> _Exercise requirements_:
Copy the listing below in full and skip every picture.

+++ Supplied records

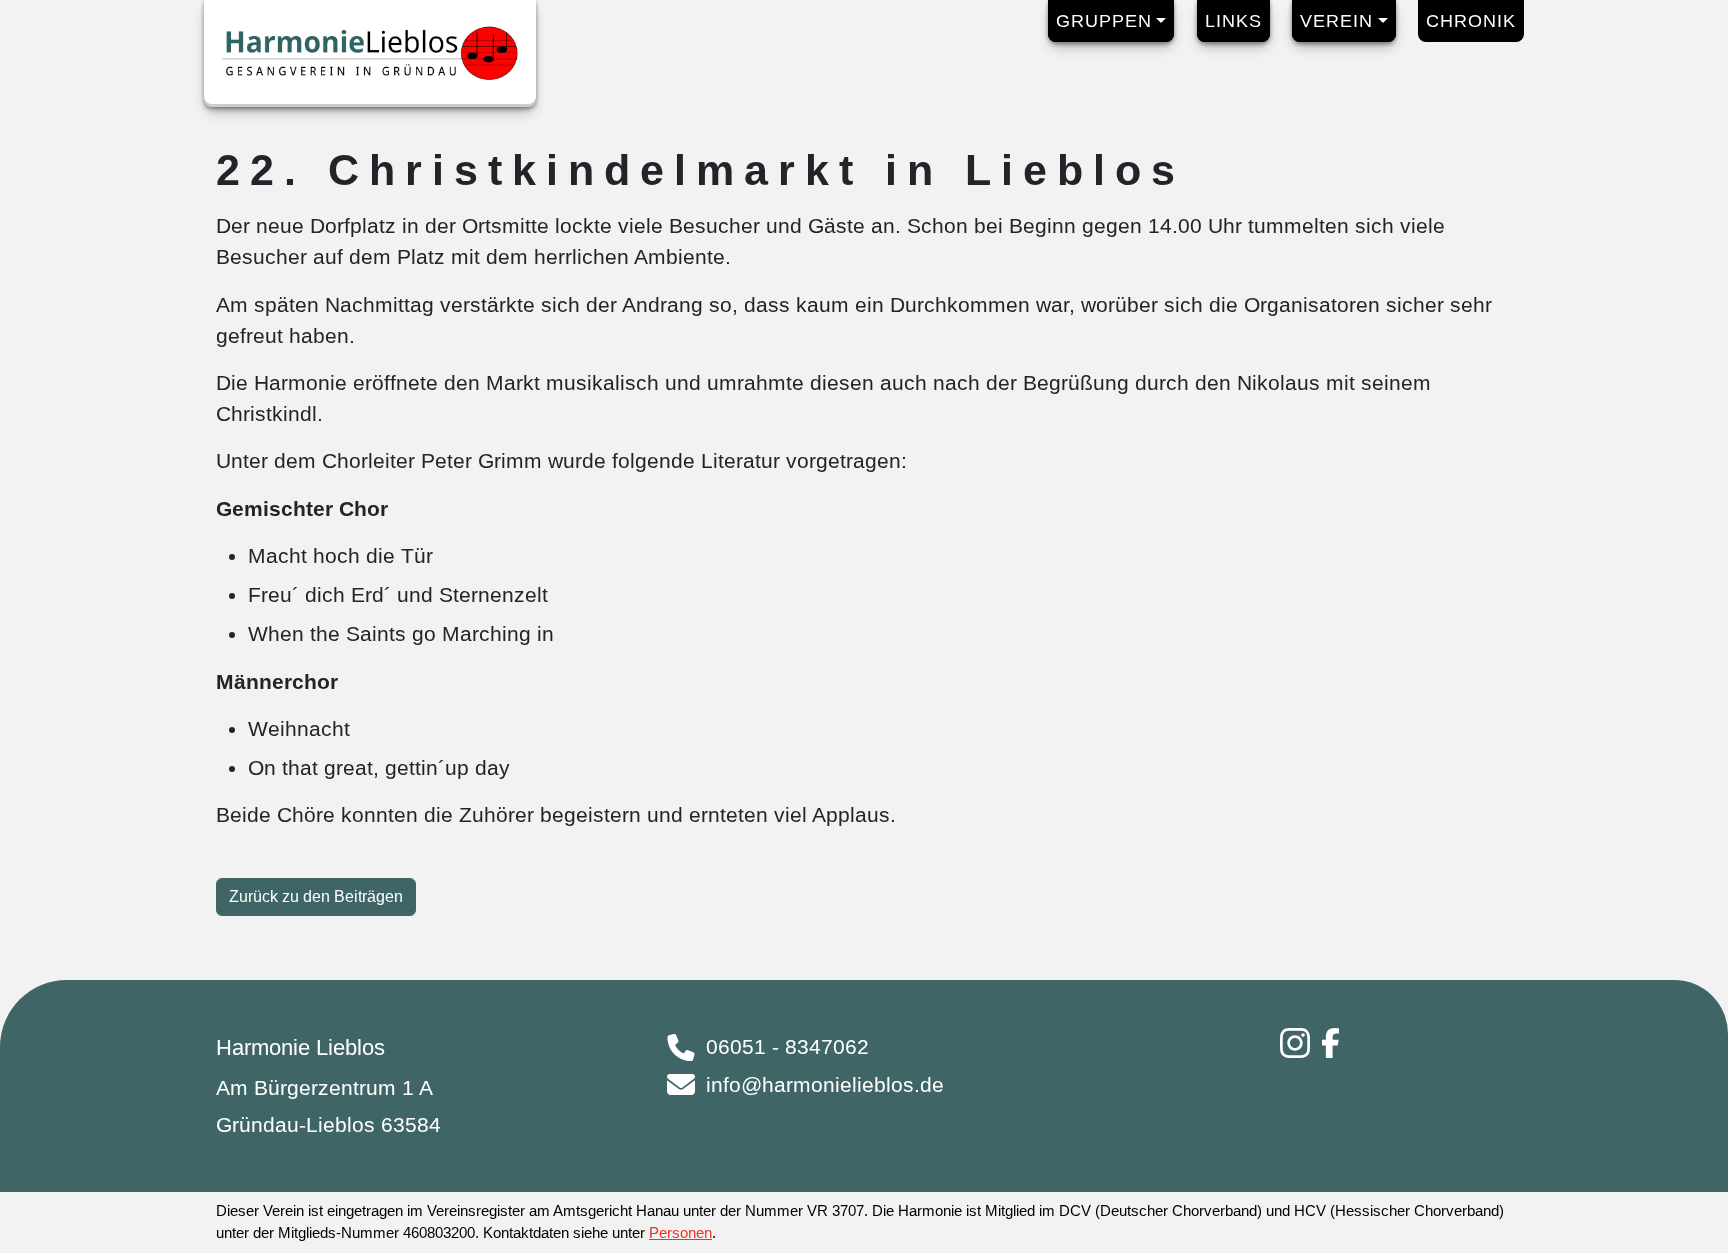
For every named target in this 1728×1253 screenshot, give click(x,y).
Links (1233, 21)
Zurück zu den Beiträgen (316, 896)
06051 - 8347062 (787, 1046)
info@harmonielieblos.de (825, 1084)
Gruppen (1104, 21)
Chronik (1471, 21)
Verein (1336, 21)
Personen (680, 1232)
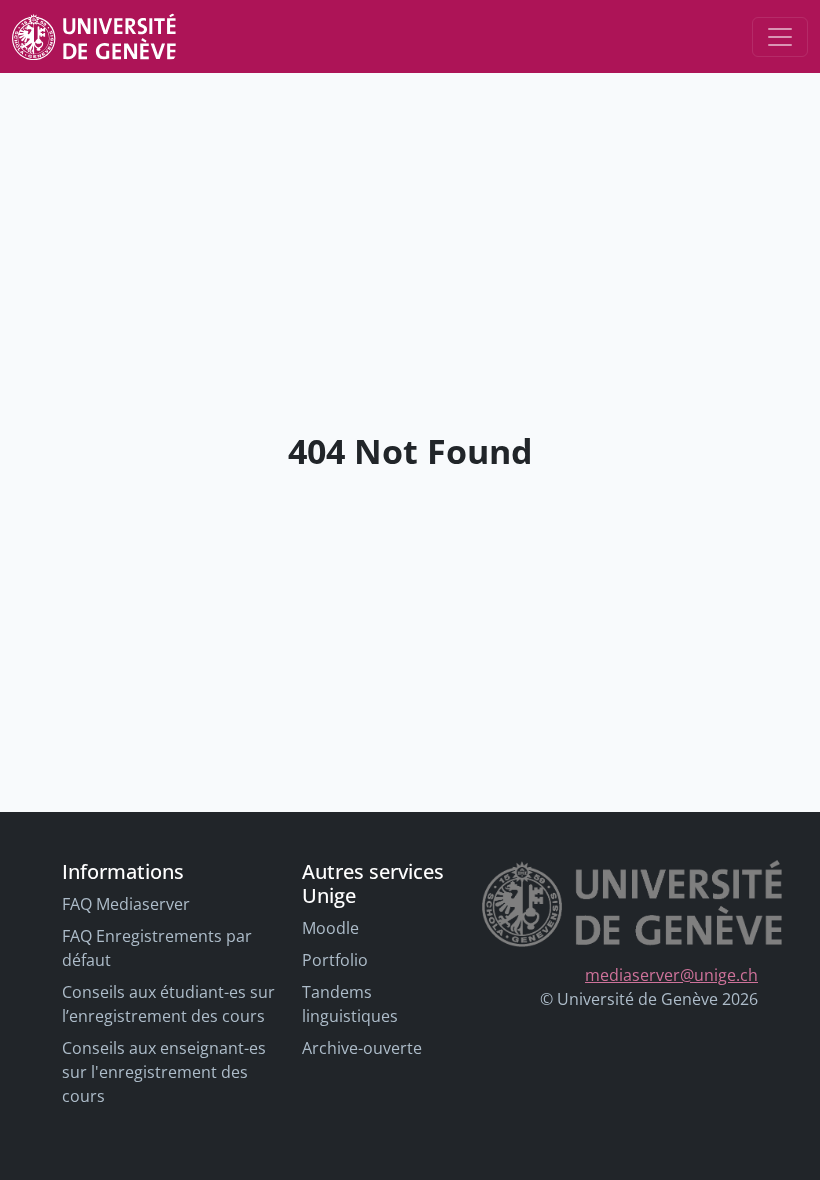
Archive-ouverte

++++++

> _Answer to this exercise_:
For every named target in this 1728×1253 screenshot, give click(x,y).
Links (1233, 21)
Zurück zu den Beiträgen (316, 896)
06051 - 8347062 (787, 1046)
info@harmonielieblos.de (825, 1084)
Gruppen (1104, 21)
Chronik (1471, 21)
Verein (1336, 21)
Personen (680, 1232)
Archive-ouverte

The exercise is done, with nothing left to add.